Quick response crucial

Joao Ribeiro, director of the National Institute for Disaster Managemen, explains that the first 20 minutes after a disaster are crucial to save lives, and 80 percent of search and rescue tasks are a local effort.

Ribeiro’s Institute operates a centre near Maputo’s international airport, which is open round-the-clock, ready to direct the response to any natural emergency in close coordination with the DNG.

“We are a poor country, we cannot build lots of infrastructure but what we can do is prepare our people to better react to a disaster,” Ribeiro says said.

After heavy floods hit Mozambique in 2000, the Institute set up 405 local risk management committees, consisting of 10-15 residents who are trained in identifying signs of a disaster, first aid, evacuation and shelter.

In May, the Institute will carry out earthquake simulations in two schools in Maputo, and will later extend the exercise to other provinces and include earthquake information in the school curriculum.

“The idea is to marry tradition and science so people can understand better the problems they face,” said Ribeiro.

Machaze is already benefiting. “Now we place beams in concrete houses and reinforce the traditional huts,” said Froi. He added that village planning is more rigorous and building rules are followed.

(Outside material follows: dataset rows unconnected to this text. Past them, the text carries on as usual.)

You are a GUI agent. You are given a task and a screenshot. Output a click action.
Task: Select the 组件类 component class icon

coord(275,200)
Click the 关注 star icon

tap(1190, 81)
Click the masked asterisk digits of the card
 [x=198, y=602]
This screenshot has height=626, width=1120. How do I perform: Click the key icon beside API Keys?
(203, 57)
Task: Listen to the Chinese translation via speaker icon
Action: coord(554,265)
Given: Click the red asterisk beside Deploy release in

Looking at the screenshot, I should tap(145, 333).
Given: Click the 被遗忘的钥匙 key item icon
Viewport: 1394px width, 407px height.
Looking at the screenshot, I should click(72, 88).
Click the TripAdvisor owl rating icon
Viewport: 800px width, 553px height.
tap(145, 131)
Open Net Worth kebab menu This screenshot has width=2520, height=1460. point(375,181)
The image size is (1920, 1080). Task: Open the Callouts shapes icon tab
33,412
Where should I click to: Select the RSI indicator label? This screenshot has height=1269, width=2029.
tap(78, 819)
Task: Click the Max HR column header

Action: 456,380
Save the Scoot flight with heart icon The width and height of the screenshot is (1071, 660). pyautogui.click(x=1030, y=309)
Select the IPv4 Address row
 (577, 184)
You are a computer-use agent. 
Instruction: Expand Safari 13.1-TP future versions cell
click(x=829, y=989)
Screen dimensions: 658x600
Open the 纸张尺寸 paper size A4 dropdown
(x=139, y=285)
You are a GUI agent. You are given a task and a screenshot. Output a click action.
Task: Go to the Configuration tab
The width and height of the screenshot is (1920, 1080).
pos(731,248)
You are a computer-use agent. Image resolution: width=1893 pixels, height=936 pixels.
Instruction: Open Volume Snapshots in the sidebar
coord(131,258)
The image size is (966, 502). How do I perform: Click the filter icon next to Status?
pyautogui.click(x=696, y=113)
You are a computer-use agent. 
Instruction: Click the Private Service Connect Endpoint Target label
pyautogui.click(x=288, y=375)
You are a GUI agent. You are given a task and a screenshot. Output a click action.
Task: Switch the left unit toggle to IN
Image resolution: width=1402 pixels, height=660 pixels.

In Machaze, people thought the earthquake was God’s punishment or provoked by spirits and ancestors. Today, after awareness talks, half of the locals accept that it is a natural phenomenon, said Froi.

Adequate information helps people react adequately, for it is panic that kills most in an earthquake, explained Feitio.

He believes that Mozambique is still poorly prepared for an earthquake similar to those in Haiti and Chile. He would like to see improvements in the building codes, mandatory compliance from construction companies, reinforcement of existing buildings and better preparation of local people.

There is no time to lose.

“A major earthquake disaster in the region is inevitable; it is not a question of if, but when,” said Dr. Christ Hartnady, an expert with the South African consultancy Umvoto and former professor of geology at the University of Cape Town.

He predicts that in the event of another major quake, major urban areas on or near the Rift System, including the Mozambican port city of Beira, the Malawian city of Blantyre, the Tanzanian capital Dar es Salaam, and even Kenya’s capital, Nairobi could be badly affected.


“The consequences would be so expensive in terms of mortality and economic cost that the risk of being ill-prepared is unacceptably high,” he concluded.